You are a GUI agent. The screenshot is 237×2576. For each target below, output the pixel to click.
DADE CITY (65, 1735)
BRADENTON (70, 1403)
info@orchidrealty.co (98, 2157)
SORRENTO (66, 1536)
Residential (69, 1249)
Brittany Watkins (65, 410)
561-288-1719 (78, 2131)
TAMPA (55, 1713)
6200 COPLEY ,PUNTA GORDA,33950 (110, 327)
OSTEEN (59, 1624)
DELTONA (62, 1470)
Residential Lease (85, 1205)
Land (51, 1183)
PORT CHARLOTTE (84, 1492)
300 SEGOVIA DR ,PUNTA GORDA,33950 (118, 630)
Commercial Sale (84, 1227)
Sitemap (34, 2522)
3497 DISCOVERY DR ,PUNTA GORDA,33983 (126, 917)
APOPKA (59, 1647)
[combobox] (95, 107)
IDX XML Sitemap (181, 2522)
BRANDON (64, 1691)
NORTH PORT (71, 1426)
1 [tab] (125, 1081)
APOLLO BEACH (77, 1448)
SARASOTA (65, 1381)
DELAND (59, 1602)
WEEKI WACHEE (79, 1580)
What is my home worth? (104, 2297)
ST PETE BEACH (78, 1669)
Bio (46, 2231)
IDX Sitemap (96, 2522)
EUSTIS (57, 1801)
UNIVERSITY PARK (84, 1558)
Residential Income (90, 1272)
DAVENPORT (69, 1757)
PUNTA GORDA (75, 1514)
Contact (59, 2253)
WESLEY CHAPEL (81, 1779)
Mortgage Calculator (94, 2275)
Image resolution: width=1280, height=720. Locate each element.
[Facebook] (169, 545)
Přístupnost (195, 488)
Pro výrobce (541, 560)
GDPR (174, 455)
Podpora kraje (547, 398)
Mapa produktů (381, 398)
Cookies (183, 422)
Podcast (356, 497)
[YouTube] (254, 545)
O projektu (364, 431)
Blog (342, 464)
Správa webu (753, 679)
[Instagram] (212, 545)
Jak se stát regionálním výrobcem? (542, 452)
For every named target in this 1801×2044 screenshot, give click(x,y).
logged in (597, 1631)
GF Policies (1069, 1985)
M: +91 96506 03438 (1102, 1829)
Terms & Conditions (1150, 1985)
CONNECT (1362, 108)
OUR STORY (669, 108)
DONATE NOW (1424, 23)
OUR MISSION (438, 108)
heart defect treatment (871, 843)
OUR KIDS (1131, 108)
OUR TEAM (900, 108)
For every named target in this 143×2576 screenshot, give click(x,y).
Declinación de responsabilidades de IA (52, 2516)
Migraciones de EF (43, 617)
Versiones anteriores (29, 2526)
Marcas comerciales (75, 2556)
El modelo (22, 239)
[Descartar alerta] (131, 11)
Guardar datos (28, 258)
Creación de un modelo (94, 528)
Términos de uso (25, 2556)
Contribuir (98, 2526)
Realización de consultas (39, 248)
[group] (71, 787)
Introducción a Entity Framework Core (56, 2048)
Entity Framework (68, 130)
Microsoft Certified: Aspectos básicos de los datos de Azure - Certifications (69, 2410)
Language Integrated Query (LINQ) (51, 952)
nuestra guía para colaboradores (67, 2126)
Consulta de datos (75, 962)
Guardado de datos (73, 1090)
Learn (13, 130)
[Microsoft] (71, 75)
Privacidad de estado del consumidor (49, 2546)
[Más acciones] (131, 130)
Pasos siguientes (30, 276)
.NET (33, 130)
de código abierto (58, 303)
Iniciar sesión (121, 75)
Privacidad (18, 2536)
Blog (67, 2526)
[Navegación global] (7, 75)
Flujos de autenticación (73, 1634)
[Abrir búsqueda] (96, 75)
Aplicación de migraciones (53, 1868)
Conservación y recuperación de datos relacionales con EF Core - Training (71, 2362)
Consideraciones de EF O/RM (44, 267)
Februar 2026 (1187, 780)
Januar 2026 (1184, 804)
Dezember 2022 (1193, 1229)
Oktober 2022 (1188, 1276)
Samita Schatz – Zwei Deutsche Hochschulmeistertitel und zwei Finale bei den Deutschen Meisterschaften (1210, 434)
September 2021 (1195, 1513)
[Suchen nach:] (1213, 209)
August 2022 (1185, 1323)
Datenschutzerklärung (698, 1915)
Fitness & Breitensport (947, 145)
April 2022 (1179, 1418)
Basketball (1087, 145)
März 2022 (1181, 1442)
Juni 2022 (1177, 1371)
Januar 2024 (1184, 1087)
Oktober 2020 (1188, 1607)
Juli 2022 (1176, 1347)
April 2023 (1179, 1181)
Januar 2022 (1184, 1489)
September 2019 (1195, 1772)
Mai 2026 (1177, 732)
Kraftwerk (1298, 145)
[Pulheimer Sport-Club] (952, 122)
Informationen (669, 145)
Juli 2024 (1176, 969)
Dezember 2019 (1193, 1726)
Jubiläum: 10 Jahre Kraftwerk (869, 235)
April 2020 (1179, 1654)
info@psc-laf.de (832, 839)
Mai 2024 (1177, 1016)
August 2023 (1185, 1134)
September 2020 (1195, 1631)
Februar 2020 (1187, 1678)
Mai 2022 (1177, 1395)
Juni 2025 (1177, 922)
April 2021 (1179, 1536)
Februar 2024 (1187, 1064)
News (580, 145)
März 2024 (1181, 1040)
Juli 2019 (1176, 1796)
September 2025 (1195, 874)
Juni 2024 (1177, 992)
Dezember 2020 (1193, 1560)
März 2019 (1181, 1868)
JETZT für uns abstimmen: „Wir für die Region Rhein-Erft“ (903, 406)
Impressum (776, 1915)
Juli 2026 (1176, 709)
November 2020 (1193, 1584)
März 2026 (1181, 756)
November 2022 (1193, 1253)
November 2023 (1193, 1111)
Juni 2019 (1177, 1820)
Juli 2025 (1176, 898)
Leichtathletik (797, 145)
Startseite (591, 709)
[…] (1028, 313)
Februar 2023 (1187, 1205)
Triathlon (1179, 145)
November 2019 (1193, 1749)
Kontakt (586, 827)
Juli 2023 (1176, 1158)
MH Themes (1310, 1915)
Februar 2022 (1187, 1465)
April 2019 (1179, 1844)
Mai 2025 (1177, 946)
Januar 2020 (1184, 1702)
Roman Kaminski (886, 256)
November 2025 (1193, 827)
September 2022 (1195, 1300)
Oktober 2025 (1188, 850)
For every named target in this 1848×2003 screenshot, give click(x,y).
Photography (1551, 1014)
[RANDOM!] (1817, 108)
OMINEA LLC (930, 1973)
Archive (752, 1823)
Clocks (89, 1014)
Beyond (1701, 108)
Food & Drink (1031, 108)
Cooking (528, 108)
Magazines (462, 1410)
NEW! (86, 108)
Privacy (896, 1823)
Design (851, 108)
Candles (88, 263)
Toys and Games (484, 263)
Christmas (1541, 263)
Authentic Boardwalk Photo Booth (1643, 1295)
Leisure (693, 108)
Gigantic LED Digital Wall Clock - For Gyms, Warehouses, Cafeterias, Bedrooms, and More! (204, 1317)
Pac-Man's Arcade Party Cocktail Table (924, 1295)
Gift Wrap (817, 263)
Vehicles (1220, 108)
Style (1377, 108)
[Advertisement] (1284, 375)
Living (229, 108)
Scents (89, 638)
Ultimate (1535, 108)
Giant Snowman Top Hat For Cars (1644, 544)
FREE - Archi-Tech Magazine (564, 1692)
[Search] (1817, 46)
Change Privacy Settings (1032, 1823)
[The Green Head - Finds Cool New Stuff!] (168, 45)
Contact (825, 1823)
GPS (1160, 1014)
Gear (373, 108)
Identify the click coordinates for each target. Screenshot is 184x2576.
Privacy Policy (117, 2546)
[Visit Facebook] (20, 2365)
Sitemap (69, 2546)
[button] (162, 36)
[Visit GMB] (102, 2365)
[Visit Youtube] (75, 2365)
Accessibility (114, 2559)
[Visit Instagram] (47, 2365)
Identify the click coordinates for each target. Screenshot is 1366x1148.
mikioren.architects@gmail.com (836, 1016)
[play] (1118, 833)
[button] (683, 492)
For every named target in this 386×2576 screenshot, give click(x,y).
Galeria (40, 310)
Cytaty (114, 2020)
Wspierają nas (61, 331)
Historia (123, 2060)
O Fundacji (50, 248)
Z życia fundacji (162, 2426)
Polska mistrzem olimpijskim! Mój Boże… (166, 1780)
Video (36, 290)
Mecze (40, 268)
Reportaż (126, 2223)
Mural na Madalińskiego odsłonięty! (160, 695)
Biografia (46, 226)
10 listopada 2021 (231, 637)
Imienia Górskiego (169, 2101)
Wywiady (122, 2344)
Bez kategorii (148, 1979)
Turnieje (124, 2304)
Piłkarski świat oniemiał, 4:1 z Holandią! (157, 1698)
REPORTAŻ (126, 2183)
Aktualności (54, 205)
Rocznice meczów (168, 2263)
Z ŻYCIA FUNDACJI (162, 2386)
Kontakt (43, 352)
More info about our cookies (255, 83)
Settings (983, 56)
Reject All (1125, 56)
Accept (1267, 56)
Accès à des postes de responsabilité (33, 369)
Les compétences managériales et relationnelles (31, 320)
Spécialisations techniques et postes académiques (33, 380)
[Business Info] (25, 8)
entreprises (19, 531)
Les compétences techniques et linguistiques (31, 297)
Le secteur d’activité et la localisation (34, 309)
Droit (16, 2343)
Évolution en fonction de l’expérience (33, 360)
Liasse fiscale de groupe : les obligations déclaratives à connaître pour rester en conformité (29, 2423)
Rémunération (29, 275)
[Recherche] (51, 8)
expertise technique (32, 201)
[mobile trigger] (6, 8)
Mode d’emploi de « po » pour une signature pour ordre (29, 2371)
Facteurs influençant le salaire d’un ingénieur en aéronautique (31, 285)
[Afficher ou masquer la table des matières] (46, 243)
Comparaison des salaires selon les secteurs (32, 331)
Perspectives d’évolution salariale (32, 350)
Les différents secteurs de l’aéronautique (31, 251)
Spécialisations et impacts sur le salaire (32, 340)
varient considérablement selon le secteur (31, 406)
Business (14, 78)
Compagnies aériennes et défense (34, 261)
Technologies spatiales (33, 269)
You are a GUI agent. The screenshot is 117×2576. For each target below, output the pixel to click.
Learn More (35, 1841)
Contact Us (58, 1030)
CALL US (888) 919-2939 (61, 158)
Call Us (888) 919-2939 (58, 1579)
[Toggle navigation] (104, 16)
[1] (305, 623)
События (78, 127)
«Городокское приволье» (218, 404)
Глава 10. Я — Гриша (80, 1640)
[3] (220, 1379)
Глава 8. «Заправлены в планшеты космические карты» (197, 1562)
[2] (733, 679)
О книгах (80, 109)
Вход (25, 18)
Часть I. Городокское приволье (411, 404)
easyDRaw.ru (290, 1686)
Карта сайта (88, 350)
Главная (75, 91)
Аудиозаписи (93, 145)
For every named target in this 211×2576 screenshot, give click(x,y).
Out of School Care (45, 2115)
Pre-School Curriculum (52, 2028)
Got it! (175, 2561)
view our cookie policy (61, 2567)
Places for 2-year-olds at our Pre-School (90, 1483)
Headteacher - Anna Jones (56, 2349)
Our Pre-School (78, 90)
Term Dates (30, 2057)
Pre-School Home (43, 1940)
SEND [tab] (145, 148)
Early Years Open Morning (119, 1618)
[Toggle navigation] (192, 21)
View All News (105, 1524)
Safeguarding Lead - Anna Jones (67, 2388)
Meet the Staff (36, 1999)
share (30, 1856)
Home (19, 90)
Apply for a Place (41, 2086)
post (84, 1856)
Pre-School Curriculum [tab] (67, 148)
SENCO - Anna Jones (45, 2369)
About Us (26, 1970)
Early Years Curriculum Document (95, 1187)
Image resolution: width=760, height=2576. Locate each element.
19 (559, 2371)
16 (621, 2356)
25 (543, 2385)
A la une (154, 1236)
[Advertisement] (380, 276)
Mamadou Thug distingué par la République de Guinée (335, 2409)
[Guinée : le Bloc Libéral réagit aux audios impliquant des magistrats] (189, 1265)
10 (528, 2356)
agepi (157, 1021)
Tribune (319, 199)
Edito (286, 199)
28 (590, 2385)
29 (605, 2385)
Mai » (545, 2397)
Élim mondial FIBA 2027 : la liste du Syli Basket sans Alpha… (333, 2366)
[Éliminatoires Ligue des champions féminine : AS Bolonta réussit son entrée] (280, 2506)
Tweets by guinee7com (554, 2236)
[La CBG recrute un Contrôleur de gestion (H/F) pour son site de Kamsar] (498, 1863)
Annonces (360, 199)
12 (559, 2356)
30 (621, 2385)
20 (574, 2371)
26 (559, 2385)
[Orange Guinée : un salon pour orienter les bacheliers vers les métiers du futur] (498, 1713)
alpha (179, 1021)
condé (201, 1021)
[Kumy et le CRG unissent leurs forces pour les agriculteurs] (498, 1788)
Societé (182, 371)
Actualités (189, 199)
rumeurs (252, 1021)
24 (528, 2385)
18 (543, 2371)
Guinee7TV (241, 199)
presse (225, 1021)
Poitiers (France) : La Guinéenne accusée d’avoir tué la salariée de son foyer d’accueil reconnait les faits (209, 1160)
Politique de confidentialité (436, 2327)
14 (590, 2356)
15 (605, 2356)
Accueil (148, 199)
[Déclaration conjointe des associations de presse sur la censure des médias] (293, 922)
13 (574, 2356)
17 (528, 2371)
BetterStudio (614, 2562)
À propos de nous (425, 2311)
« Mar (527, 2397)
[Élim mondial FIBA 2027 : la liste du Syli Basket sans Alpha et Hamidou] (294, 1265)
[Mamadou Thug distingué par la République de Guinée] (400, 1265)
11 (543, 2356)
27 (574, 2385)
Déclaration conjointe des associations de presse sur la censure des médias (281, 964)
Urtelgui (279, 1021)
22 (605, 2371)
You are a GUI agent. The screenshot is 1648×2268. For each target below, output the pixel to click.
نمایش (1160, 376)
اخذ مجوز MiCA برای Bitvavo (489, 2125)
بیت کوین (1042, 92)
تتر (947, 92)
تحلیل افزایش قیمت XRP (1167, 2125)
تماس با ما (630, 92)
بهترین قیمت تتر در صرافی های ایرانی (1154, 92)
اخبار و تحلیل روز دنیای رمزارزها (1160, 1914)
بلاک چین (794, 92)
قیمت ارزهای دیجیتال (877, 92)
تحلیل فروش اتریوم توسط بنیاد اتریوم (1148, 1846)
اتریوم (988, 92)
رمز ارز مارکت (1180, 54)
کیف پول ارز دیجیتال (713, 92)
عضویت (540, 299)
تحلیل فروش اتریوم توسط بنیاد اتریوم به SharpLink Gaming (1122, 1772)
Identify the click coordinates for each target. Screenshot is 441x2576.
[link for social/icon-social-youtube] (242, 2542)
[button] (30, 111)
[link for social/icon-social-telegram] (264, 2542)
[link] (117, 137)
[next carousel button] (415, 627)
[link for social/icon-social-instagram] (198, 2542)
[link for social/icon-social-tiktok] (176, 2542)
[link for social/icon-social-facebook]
#####
WHAT TO DO>
The required output is the set of lines from the first line of the data through the line that contains "Sitemap (34, 2522)", transcribed exactly.

ANSWER BOX>
You are a GUI agent. The screenshot is 237×2576. For each target below, output the pixel to click.
DADE CITY (65, 1735)
BRADENTON (70, 1403)
info@orchidrealty.co (98, 2157)
SORRENTO (66, 1536)
Residential (69, 1249)
Brittany Watkins (65, 410)
561-288-1719 (78, 2131)
TAMPA (55, 1713)
6200 COPLEY ,PUNTA GORDA,33950 (110, 327)
OSTEEN (59, 1624)
DELTONA (62, 1470)
Residential Lease (85, 1205)
Land (51, 1183)
PORT CHARLOTTE (84, 1492)
300 SEGOVIA DR ,PUNTA GORDA,33950 (118, 630)
Commercial Sale (84, 1227)
Sitemap (34, 2522)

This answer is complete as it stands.